OPINION: Reflecting on Our Agrarian Roots on America’s 250th Birthday

By Laurie Fisher

As America celebrates its 250th birthday, two comments during a recent Senate Ag Committee hearing captured what many dairy farmers have been living for years.

Sen. Jim Justice (R-W.Va.) said agriculture needs “a great big plan” to solve its fundamental riddle.

Sen. Peter Welch (D-Vt.) summed up that riddle in one sentence: “Our farmers create an immense amount of wealth, they just don’t get any of it.”

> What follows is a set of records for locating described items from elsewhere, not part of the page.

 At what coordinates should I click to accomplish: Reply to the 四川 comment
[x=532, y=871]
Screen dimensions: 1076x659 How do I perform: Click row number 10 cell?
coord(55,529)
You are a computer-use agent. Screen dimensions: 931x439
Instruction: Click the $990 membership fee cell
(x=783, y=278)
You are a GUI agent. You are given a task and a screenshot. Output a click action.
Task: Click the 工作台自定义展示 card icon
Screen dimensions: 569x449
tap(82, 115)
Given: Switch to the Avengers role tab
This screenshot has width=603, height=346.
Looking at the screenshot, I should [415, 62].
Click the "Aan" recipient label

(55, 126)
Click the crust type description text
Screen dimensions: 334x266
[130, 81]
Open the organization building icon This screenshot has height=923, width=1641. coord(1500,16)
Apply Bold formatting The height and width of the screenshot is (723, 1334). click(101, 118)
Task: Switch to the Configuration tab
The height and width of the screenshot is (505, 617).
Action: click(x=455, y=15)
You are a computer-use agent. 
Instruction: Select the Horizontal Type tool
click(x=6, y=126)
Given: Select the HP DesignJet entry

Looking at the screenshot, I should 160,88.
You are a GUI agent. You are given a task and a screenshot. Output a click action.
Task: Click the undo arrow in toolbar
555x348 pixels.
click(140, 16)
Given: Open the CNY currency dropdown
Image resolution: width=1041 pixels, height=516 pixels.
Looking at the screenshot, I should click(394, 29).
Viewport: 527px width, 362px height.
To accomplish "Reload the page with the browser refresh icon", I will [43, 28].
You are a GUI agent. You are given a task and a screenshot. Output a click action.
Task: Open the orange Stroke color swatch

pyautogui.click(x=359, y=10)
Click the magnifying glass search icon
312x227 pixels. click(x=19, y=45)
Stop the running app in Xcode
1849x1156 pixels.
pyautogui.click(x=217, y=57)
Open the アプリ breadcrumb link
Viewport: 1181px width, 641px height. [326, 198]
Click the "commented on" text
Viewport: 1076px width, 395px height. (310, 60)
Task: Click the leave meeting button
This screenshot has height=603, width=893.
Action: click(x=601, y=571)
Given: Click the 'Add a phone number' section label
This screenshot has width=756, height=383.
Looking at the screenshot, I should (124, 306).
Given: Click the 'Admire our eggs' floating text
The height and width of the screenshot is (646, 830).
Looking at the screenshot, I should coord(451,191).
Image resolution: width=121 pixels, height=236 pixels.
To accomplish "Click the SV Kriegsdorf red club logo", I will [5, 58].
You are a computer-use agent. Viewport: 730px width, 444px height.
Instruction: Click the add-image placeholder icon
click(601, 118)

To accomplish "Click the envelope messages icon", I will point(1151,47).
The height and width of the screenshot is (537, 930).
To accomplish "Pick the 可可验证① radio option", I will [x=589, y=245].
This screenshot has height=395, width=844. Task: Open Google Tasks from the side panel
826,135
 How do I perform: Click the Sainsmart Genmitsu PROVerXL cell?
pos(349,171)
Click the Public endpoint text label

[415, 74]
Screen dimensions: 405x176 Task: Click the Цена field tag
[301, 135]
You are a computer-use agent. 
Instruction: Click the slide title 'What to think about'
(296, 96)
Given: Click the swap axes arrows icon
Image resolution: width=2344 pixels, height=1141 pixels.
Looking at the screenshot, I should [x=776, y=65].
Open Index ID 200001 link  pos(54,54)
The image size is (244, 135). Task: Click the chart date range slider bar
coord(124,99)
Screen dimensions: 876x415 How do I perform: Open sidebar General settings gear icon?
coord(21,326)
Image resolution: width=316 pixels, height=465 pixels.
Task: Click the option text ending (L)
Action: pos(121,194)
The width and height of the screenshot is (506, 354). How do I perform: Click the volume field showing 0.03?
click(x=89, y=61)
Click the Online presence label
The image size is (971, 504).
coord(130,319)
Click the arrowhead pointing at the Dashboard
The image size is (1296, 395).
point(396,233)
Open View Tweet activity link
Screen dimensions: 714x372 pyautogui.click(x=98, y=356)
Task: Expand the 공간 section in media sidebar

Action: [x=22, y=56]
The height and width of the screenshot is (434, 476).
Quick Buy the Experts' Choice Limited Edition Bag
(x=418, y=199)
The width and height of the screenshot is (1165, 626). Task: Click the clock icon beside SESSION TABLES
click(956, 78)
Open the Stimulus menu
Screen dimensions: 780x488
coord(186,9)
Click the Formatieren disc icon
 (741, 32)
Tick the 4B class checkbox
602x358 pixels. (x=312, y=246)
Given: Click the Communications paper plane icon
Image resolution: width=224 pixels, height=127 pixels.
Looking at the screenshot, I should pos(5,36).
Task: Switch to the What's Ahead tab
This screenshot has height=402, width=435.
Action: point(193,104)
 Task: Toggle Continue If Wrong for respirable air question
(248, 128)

USDA’s Economic Research Service reported in June that Americans spent a record $2.51 trillion on food in 2025, yet food accounted for just 9.7% of disposable personal income, down from 10.4% in 1997. Consumers are spending more than ever on food, but it takes a smaller share of their household income vs. nearly three decades ago, and the USDA’s Food Dollar data show that just 3.3 cents of every consumer food dollar gets back to livestock production, including dairy, and 2.5 cents to crop production.

Dairy provides another example. According to USDA’s Milk Production, Disposition and Income Summary, dairy farmers marketed nearly 5.8 billion more pounds of milk in 2025 than the year before. Yet dairy farm cash receipts declined by $1.9 billion.

American farmers continue creating more wealth with every seed planted and every calf born and raised. The challenge is ensuring they can keep enough of it.

As we begin America’s next 250 years, American Dairy Coalition believes successful farm policy should not just provide opportunities for growth and innovation but strengthen profitability, competitiveness, and long-term viability of independent dairy farms. That same principle also applies to the value farmers create through their data—it should work for farmers, not simply flow downstream through the supply chain.

Our nation’s agrarian roots built America and are essential to keeping America fed and free. Securing our nation’s independence means ensuring independent farmers can continue producing food, strengthening rural communities, stewarding land and natural resources, and confidently passing their farms on to the next generation.

USMCA review puts dairy back in the spotlight
The Trump administration announced July 1 it will not renew USMCA in its current form, triggering the agreement’s annual review process while keeping all existing trade provisions — including dairy tariff-rate quotas and rules of origin — in force. The move does not disrupt current dairy trade but keeps long-standing issues, including Canada’s dairy market access, on the negotiating table.

Interestingly, one week earlier, while speaking June 24 at the Center for Strategic and International Studies (CSIS) conference, Three Nations, One Table: North American Agriculture Under USMCA, Gregg Doud, president and CEO of the National Milk Producers Federation and former U.S. chief agricultural negotiator under the first Trump administration, described dairy as one of North America’s most integrated industries.

“I think one of the most fascinating conversations on integration is dairy between the U.S. and Canada. I mean, we have facilities on both sides of the border, very close to each other, and there’s stuff going back and forth all the time, which makes it really complicated to know what the real trade is,” Doud said.

His observation reveals a challenge ahead. While the U.S. operates under a market-oriented milk pricing system built around Federal Orders that are benchmarks, not guarantees, and Canada relies on administered pricing through fat-based milk production quotas, dairy manufacturing has become increasingly integrated as it straddles the border with investments in the U.S. by Canadian-based companies, including at least one prominent Canadian-farmer-owned-cooperative company operating and expanding state-side.

As negotiations move forward, policymakers will be weighing not only market ‘access,’ but also where value is created and where it lands in an “integrated” North American supply chain and what else is being integrated in terms of ‘sustainability’ definitions, metrics and data collection. In today’s ag and dairy economy, the question of what crosses the border is much more complicated than it was six years ago.

Laurie Fischer, known for her tenacious efforts on behalf of dairy farmers, is the founder of the American Dairy Coalition.